During September 2014, the Corporation decided to discontinue its recreational vehicle operations. As a result, on October 7, 2014, the Corporation completed the sale of certain assets associated with its recreational vehicle segment (the “Transaction”) to Evergreen Recreational Vehicles, LLC (“ERV”). The Transaction was completed pursuant to the terms of an Asset Purchase Agreement entered into between the Corporation and ERV on October 7, 2014, as well as the terms of a Real Property Purchase Agreement entered into on that same date between the Corporation and an affiliate of ERV, Skyline RE Holding LLC (which, collectively with ERV, is referred to herein as “Evergreen”). The assets of the recreational vehicle segment disposed of in the Transaction include, but not are limited to:

 

    A recreational vehicle manufacturing facility consisting of approximately 135,000 square feet situated on 18.2 acres located in Bristol, Indiana;

 

    Intellectual properties such as trademarks, licenses, and product designs associated with the recreational vehicle segment;

 

    Furniture, machinery, software, and equipment;

 

    Raw material, work-in-process, and finished goods inventories;

 

    Product designs, plans, and specifications;

 

    Customer purchase orders and contracts, customer lists, and supplier lists; and

 

    All of the Corporation’s rights to the exhibit space at the 2014 RVIA Louisville Show and related show materials (although the Corporation will retain approximately 4,500 square feet of show space for its own use).

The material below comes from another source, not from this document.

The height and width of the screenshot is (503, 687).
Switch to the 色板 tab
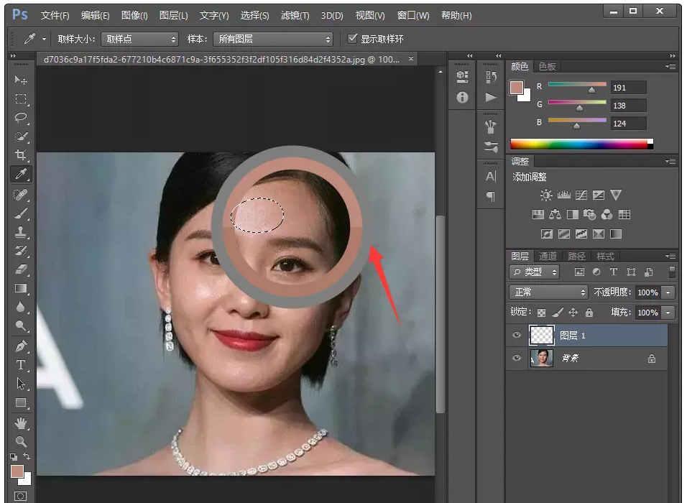[x=547, y=66]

The amount and nature of the consideration received by the Corporation for the assets sold include:

 

    A cash payment of $175,000;

 

    A separate cash payment of approximately $806,000, less prorated property taxes of approximately $73,000 and selling expenses of approximately $2,000, for the Bristol, Indiana manufacturing facility;

 

    Within 30 days of the closing date of October 7, 2014 (the “Closing Date”), Evergreen will pay the Corporation a cash payment for the 2014 RVIA Louisville Show space (less the retained 4,500 square feet) at the per square foot lease rate paid by the Corporation for the space;

 

    For six months following the Closing Date, Evergreen will pay the Corporation 50 percent of the Corporation’s cost for raw materials inventory purchased by the Corporation prior to the Closing Date within 10 days of Evergreen’s use of the raw material. After six months following the Closing Date, the Corporation will have the right to remove any remaining materials inventory from Evergreen’s possession; and

 

    Evergreen will pay the Corporation 50 percent of the Corporation’s dealer invoice price for all finished goods inventory existing prior to the Closing Date which is sold after the Closing Date within 10 business days of any sale.

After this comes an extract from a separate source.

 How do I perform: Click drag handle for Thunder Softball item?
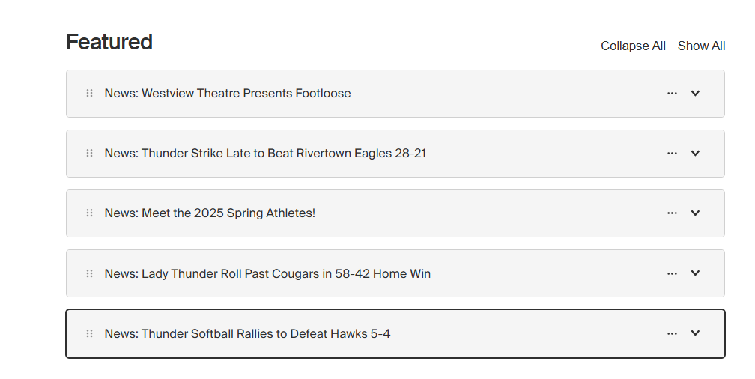[x=89, y=333]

In addition, under the Asset Purchase Agreement Evergreen will not assume or agree to pay, perform, or discharge any of the Corporation’s liabilities or obligations, which will remain the liabilities and obligations of the Corporation.

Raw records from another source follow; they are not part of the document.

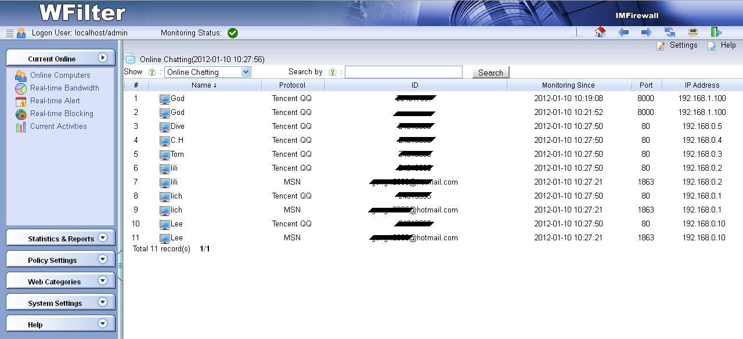Expand the Web Categories section
The image size is (743, 339).
point(60,281)
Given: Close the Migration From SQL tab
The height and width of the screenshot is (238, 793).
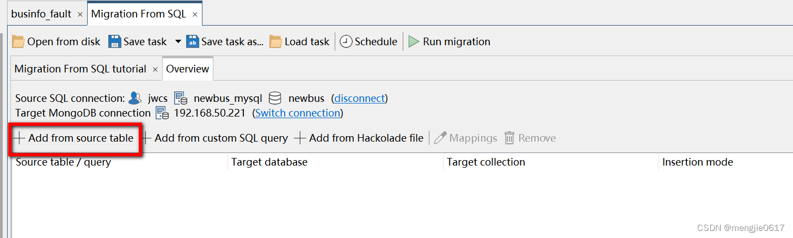Looking at the screenshot, I should click(x=195, y=15).
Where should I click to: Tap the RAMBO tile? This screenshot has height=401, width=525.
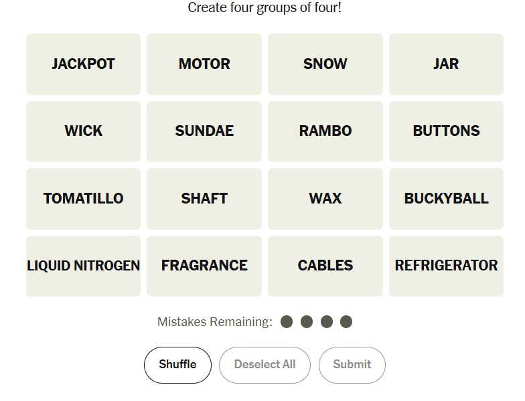325,131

The Bristol facility, and assets other than raw material and finished goods inventories, were sold at approximately net book value. Evergreen has the right, but not the obligation, to purchase the raw material inventory at 50 percent of the Corporation’s cost of approximately $1,600,000.

 

There can be no assurances as to how much, if any, of the raw material inventory Evergreen will purchase. Consequently, the Corporation anticipates taking a charge in the second quarter reflecting the approximate $800,000 reduction in value of the raw material inventory plus an amount that has not yet been ascertained for any raw material inventory not purchased by Evergreen. Management is in the process of determining the financial impact of other aspects of the Transaction on the Corporation’s results of operations for the second quarter. There may be additional charges that could be material related to the discontinued operations of the recreational vehicle segment disposed of in the Transaction.